Thursday, 14 July 2011

CD Reviews (The Straits Times, July 2011)

MOZART Divertimento, K.563
SCHUBERT String Trio, D.471
Trio Zimmerman
BIS SACD-1817 / ****1/2

A string trio refers to a combo of violin, viola and cello, an ensemble that was popular during the Classical era, a time when the string quartet had established itself as the dominant vehicle of expression in chamber music. Mozart, Beethoven and Schubert all wrote string trios, neglected works relative to their string quartets. Mozart’s 48-minute-long Trio from 1788 was titled Divertimento, literally a diversion, even a ploy to popularise the medium as one well-suited for light entertainment.

In six movements, it looks forward to the multi-movement delights of Beethoven’s Serenade (Op.8), Septet (Op.20) and Schubert’s Octet.

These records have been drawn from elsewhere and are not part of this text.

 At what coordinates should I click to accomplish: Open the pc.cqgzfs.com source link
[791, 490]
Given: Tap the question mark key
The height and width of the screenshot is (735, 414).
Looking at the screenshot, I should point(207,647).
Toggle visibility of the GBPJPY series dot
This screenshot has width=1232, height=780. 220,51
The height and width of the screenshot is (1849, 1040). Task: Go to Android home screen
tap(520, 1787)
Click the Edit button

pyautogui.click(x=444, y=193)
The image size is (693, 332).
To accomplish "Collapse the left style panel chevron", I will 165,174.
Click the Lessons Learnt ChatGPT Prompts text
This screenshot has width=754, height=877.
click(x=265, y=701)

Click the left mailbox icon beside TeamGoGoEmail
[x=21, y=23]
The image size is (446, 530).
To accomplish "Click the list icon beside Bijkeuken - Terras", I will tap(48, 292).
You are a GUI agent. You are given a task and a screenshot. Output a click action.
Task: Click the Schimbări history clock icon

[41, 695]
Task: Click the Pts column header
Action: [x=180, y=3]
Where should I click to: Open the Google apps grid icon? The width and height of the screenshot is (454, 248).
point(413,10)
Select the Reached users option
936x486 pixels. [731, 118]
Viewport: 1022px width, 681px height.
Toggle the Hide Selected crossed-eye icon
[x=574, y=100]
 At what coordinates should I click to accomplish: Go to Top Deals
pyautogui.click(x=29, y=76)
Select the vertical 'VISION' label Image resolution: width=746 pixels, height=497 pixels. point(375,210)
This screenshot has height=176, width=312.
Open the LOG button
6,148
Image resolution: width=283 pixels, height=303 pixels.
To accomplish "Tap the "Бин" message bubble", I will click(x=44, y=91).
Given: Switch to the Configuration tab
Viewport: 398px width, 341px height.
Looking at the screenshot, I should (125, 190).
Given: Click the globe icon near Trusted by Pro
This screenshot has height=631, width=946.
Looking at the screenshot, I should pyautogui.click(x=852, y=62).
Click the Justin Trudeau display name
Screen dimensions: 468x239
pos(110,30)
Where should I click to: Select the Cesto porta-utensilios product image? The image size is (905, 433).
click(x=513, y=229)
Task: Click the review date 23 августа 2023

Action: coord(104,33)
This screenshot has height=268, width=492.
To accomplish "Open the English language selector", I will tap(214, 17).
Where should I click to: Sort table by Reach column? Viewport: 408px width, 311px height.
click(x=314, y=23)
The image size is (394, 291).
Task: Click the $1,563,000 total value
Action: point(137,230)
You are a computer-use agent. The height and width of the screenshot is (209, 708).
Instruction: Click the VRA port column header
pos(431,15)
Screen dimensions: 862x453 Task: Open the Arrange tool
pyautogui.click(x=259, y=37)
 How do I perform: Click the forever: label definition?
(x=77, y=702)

Here, Mozart juxtaposes the serious and sober, notably the opening movement in sonata form and an introspective Adagio, with the more light-hearted dances. There are two Minuets separated by a theme and variations based on a rustic Andante, before closing with a cheerful finale. This and Schubert’s single movement Trio are highly amicable if not memorable music. The trio of violinist Frank Peter Zimmerman, violist Antoine Tamestit and cellist Christian Poltera, all marvellous soloists in their own right, sound like having fun. This, after all, is the true essence of Hausmusik.